Je refuse quant à moi de considérer Cheikh Oumar Diagne comme un ennemi de la Mouridiyya et de l’islam. Au contraire !  Un intellectuel, un vrai entre en complexité. Et on débat avec lui non pas par des insultes mais par la connaissance si on veut le réduire à sa plus simple expression pour parler comme quelqu’un. En attendant, Cheikh Oumar Diagne a été l’une des voix à se féliciter des positions du khalife Serigne Mountakha Mbacké (que Dieu le bénisse) durant la première phase de la pandémie. Comme il s’est félicité de l’appel de ce dernier à adapter la constitution à son constituant sociologique légitime. Et s’il était mal intentionné, il ne militerait pas pour une communauté religieuse sous la direction du Khalife Général des Mourides. Cheikh Oumar Diagne est un soldat de l’Islam, un allié de nos confréries et un panafricain authentique. Débattez avec lui si vous voulez mais sans passion, car les urgences sont vraiment ailleurs. Il ne faut aucunement attiser les divisions. L’unité des musulmans est plus que jamais nécessaire face à ce monde qui vient…

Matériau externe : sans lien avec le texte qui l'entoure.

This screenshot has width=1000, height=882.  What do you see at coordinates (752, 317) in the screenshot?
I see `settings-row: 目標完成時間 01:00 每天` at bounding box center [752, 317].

Les urgences sont vraiment ailleurs. Au vu de l’impact de la pandémie et de l’arrivée de Biden, pour l’agenda LGBTQ …Au vu de l’action de l’UNESCO via son module pro LGBTQ …Au vu de l’engagement de Charlie Sall pour le NOM et via la campagne He For She dont il arbore l’insigne depuis sa sortie après les émeutes…Au vu de la campagne de lobbies homosexuels pour expurger du corpus juridique toutes les lois qui leurs sont défavorables … Au vu des menaces de représailles américaines … Et de l’acceptation du Sénégal d’aller vers un gouvernement ouvert et vers l’égalité …Au vu qu’on essaye de diviser les foyers religieux sur la signature de la pétition demandant la criminalisation de l’homosexualité…

Au vu de l’intégration des droits nouveaux dans la loi fondamentale, avec ministère du genre et bureau du genre dans les autres ministères en sus de la mention sur les documents officiels …

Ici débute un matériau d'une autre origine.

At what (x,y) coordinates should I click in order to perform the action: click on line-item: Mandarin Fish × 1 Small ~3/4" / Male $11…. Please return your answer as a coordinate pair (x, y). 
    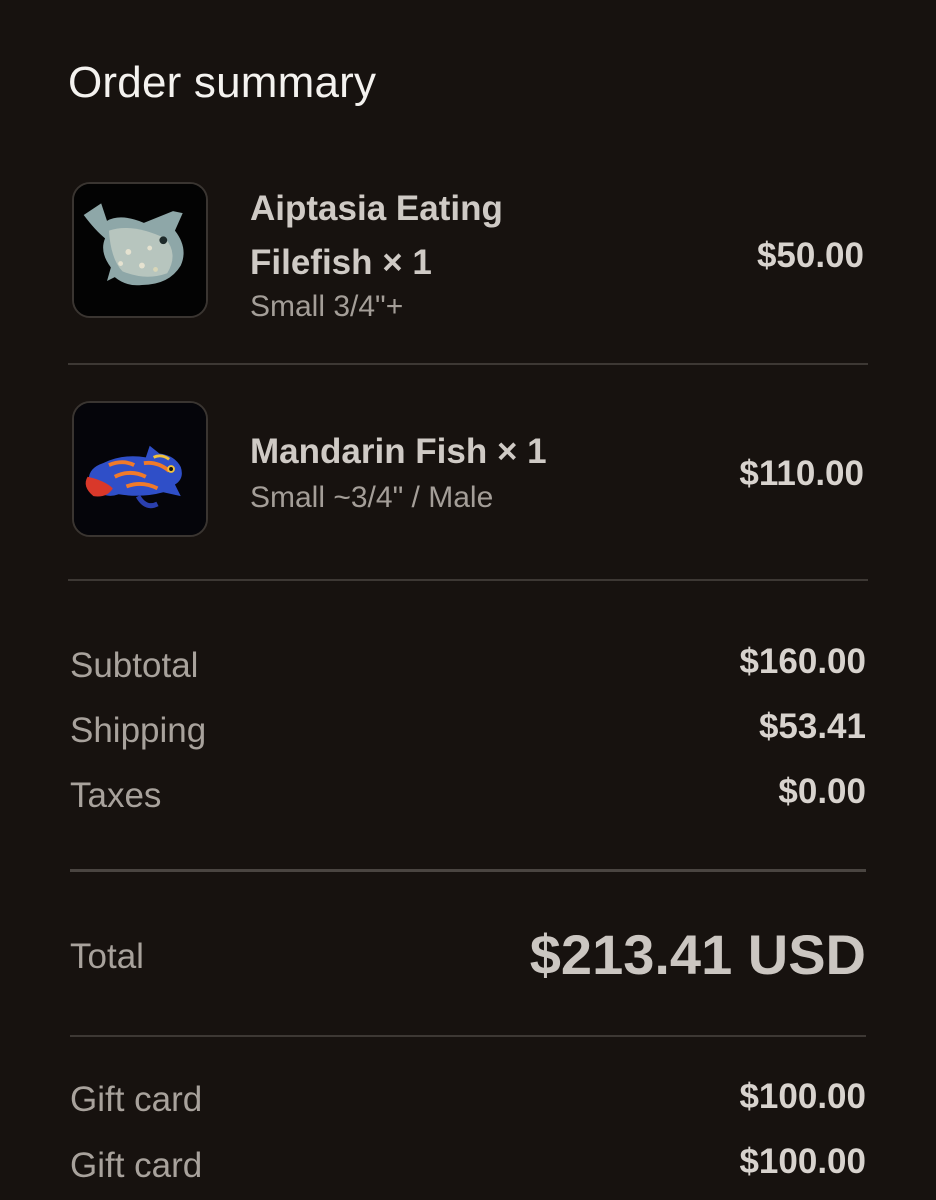
    Looking at the image, I should click on (468, 471).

Nous ferions mieux de prendre au sérieux ce combat pour la criminalisation de l’homosexualité et réfléchir à la meilleure façon de soutenir les palestiniens qui subissent un génocide en règle en plus de tous les musulmans qui assistent impuissants à l ‘ annexion de la mosquée sainte de Masjid Al Aqsa. La voie menant au ciel ! Lieu même du départ du voyage d’ascension. Je crois que nous avons des sujets urgents et capitaux à régler. Le camp d’en face est méthodique et organisé. Devant nous, les menaces sont tenaces et hautement plus préoccupantes.

Affronter les défis du développement inclusif, faire face au monde extérieur, nos guides anciens, nous ont brillamment préparés à cela. Porter le message de tolérance, de respect qu’ils nous ont enseignés, Faire de notre modèle social et religieux un exemple pour le monde, tels sont les défis devant nous, pas autre chose.